Help! Toby my nine month old Havanese is chewing up any shoe he can get his mouth on. I try to be careful not to leave my shoes around but when he is loose he seems to get them no matter where they are. When I am not watching him he is X-Penned with his older sister. He is neutered, I take him to training classes and he has lots of toys and chew things to play with. He will chew on rugs, shoes and paper the moment I don't have my eyes on him. Will he ever outgrow this? Peggy :frusty:


----------



## good buddy (Feb 20, 2007)

PMcCoy said:


> Help! Toby my nine month old Havanese is chewing up any shoe he can get his mouth on. I try to be careful not to leave my shoes around but when he is loose he seems to get them no matter where they are. When I am not watching him he is X-Penned with his older sister. He is neutered, I take him to training classes and he has lots of toys and chew things to play with. He will chew on rugs, shoes and paper the moment I don't have my eyes on him. Will he ever outgrow this? Peggy :frusty:


With trainign he should outgrow most of it!
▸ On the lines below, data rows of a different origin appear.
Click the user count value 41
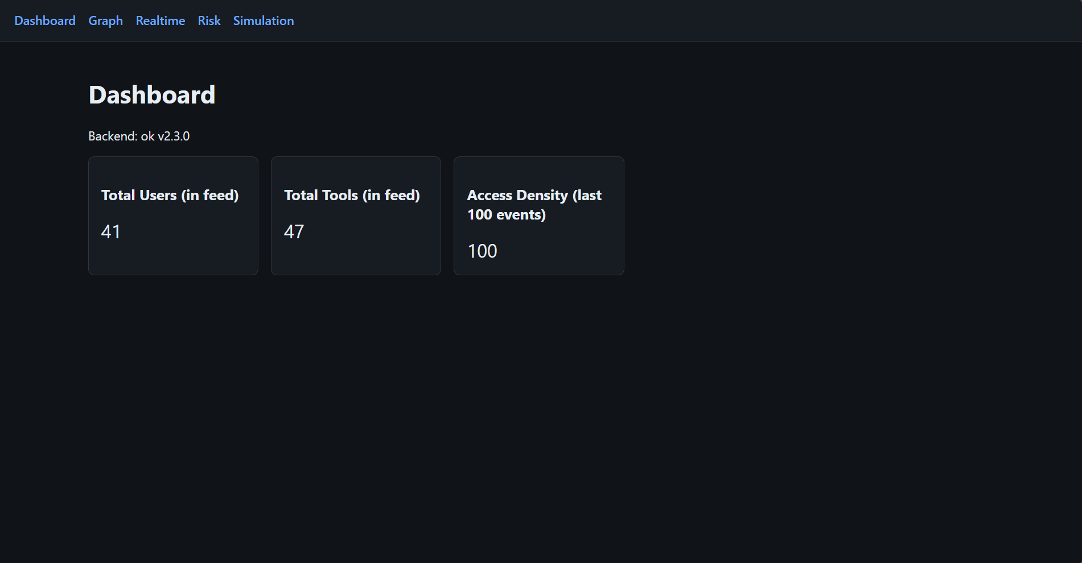This screenshot has width=1082, height=563. click(x=111, y=231)
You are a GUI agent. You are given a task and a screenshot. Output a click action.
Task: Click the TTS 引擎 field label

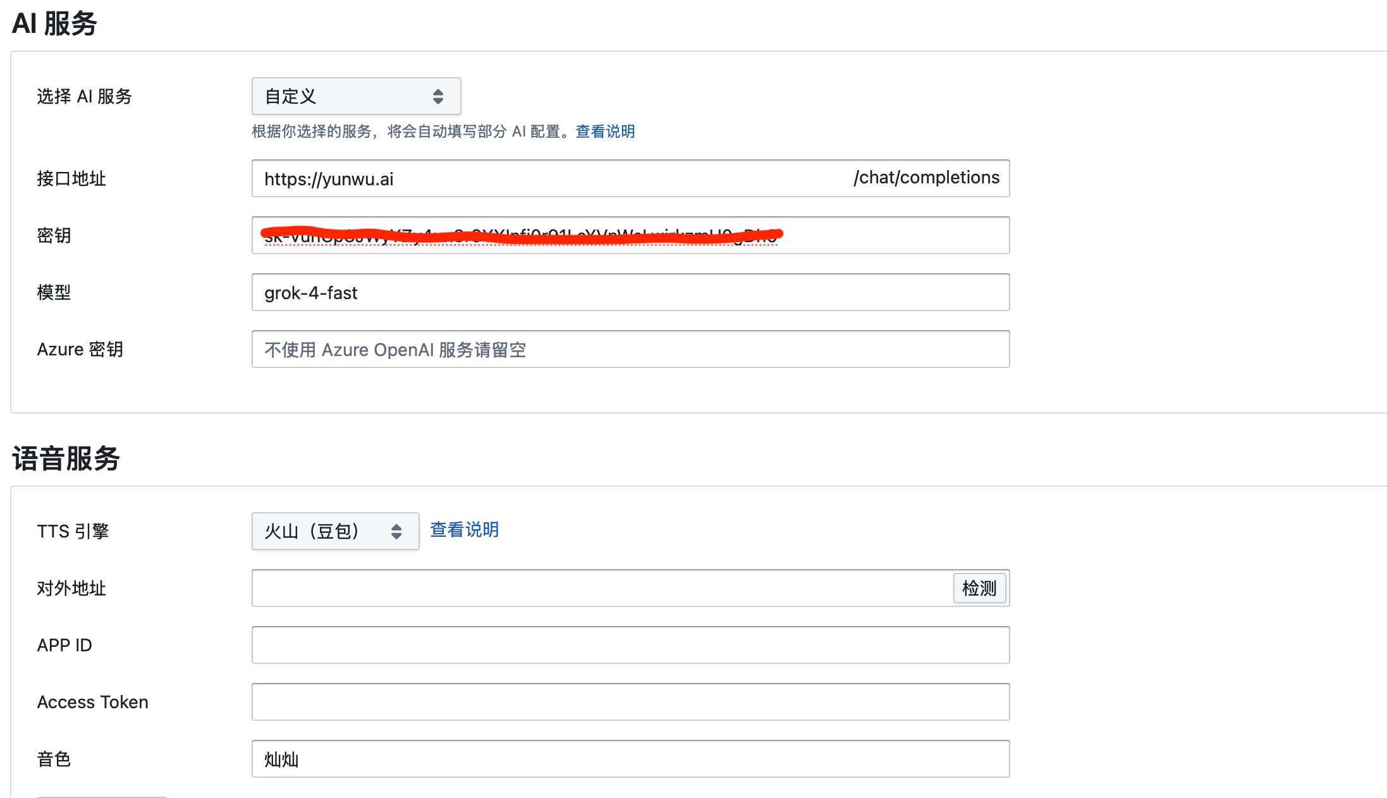tap(73, 532)
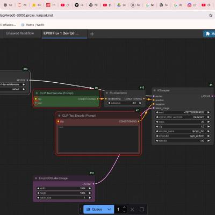215x215 pixels.
Task: Open the sampler_name dropdown in KSampler
Action: point(183,131)
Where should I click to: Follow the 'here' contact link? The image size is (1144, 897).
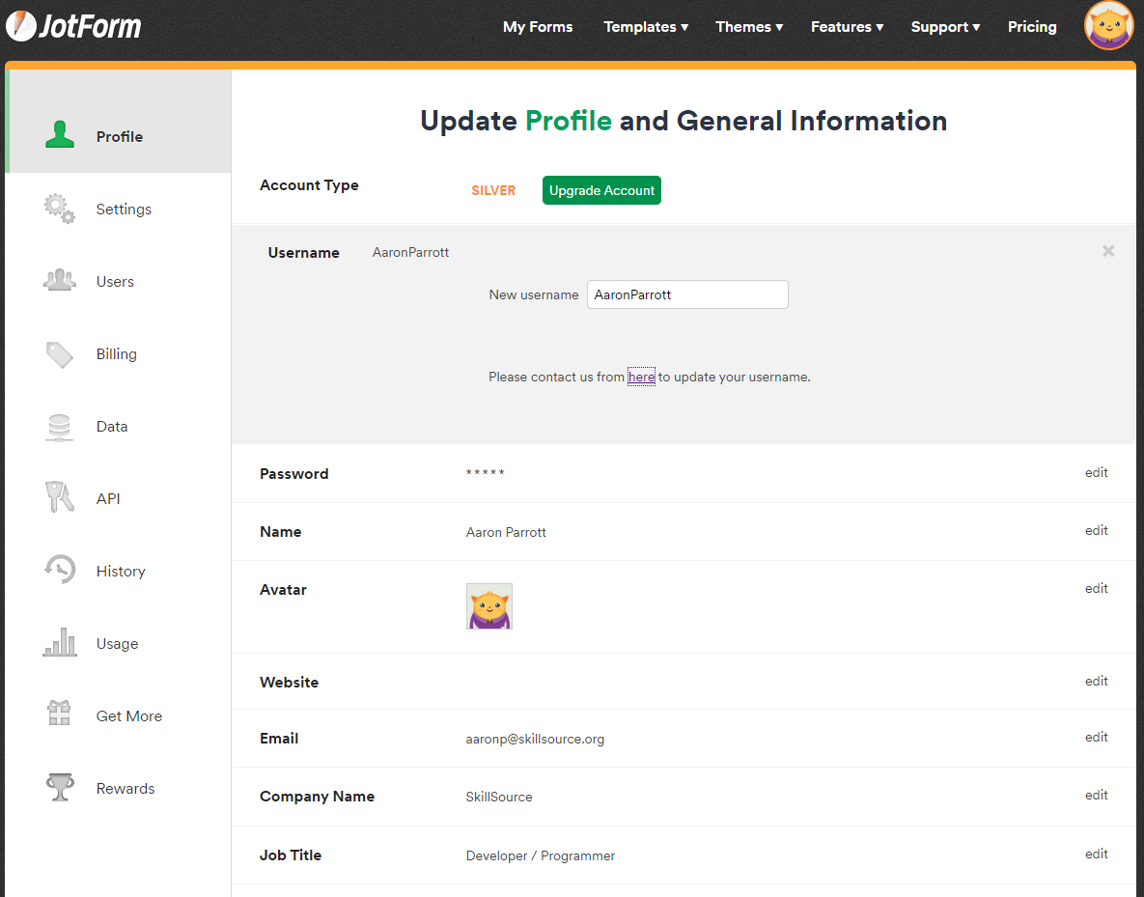(641, 377)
Most Hav's chew paper and most pups are ahppy to chew shoes, socks and underwear! With Rufus we all had to put our shoes up high and watch him carefully to get him through the puppy period. I'm ok with the paper chewing but we drew the line at emptying a roll of toilet paper! Since Hav LOVE to shred be sure to keep important papers put away!


----------



## mintchip (Apr 19, 2007)

Not sure if it was here or some where else but I recently heard about Nylabones for chewers.....
I have never seen them however.


----------



## Redorr (Feb 2, 2008)

Peggy - Have you done any discipline training with Toby? Leave it? I think a quick reprimand word when he is in the act, I say "Ack. Too bad", and then scoot him off to a 10 second time out. I do time out by having Lola on a tether leash, and I will close the leash in the bathroom door, so she can't run for the TP while she is in there! No longer than a count to 10 in the time out. I have broken her of coffee table stealing in 5 "too bads". Then when he starts to get it, and approaches the shoe again, and leaves it, reward with a treat. If you concentrated on shoes, and put one so you could catch him in the act, you can work through it. 

Also...give him other things to chew on - like Moo Bully sticks - odor free! Avoid rawhide as it is not digestible. And spray bitter apple on whatever you can to keep him off it. Lola's leashes are regularly soaked in bitter apple spray. Works wonders.


----------



## DanielBMe (Nov 25, 2007)

I tried the nylabones with a very modest success. Bogart and Brando just seemed to prefer to chew on things they shouldn't such as the baseboard in my kitchen. Just make sure they have lots of chew toys and with some training hopefully the destruction will be left to a minimum.


----------



## LuvCicero (Mar 31, 2008)

The 'bitter apple' spray worked great for us also. I sprayed all our shoes with it. Cicero loved to bite on the legs of my pj's in the morning so I sprayed them and when he grabbed and got a taste, I said, "Yak". After just a few days if he started for something, YAK made him leave it along. Good luck!


----------



## Lina (Apr 26, 2007)

Kubrick wouldn't touch the nylabone... not sure why. He does love his Moo Bully Sticks and Merrick's Flossies, though. I also give him N-Bone Pearly Whites for his teeth/breath and he chews on those every once in a while too.


----------